Shashank Reddy Goli, who will graduate with a master’s in industrial and human factors engineering, works for Tesla as a process engineer in manufacturing operations.

Shashank Reddy Goli

Goli, who will receive his master’s degree in industrial and human factors engineering, works for Tesla as a process engineer in manufacturing operations.

Goli landed an internship with the company in the summer of 2017 and worked for the Lean Manufacturing and Operational Excellence team at the electric-car company’s manufacturing facility in Fremont, California. His job was to find better workflows, conveyance, inventory management and optimize processes throughout the factory to achieve maximum output. Tesla has had some recent financial struggles, but hit its production targets in June and turned a profit in October.

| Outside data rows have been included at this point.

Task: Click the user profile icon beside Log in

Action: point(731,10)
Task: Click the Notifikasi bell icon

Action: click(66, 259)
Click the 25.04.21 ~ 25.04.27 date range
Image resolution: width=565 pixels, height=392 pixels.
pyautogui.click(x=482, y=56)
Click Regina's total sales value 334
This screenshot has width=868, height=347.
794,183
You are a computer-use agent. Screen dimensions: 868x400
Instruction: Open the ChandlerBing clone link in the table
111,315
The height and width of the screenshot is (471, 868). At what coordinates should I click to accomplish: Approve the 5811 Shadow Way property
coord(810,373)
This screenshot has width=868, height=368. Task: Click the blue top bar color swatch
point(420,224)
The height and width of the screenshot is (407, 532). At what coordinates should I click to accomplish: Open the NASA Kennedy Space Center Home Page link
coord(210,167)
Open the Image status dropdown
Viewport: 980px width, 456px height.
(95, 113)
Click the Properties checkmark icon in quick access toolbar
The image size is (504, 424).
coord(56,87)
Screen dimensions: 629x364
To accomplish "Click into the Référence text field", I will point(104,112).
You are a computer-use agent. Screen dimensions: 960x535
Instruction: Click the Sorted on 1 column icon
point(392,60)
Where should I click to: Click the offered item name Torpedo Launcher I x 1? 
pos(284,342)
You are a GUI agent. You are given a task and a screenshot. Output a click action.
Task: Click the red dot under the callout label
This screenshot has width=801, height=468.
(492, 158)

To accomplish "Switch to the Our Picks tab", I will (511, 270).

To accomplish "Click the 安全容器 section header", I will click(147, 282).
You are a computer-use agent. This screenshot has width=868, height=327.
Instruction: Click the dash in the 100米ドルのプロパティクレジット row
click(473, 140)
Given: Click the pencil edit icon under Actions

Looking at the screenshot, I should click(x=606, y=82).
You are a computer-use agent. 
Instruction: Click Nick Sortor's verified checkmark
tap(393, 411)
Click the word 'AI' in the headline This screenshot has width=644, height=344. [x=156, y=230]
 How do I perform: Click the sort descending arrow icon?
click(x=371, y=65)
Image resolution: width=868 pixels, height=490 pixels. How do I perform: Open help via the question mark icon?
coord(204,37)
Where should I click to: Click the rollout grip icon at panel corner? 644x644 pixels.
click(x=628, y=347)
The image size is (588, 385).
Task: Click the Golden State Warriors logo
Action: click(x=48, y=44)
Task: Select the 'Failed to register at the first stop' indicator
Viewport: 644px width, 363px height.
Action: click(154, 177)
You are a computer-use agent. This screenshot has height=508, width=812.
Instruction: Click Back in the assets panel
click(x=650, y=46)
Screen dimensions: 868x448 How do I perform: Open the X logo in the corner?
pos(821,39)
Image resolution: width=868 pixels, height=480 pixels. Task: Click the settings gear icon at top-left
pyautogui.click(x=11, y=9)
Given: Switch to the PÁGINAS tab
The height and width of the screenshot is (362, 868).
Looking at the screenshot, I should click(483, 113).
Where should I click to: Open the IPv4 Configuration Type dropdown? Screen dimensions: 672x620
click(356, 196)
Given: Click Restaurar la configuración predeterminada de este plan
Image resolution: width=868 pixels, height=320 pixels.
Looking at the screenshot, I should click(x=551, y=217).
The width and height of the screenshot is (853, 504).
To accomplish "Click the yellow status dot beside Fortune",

Goli grew up in Hyderabad, India. His father, GLN Reddy, works for the Indian Railways as a senior section engineer. His mother, Janaki, a Hindi scholar with a master of arts degree, taught high school and ran her own business.

Reddy’s curiosity drew him to learn how machines interacted with human resources and material to produce finished goods. Then he wanted to learn ways to design integrated systems that optimized resources, supply chain management and ergonomics while maintaining profits. That led him to the study of industrial and human factors engineering.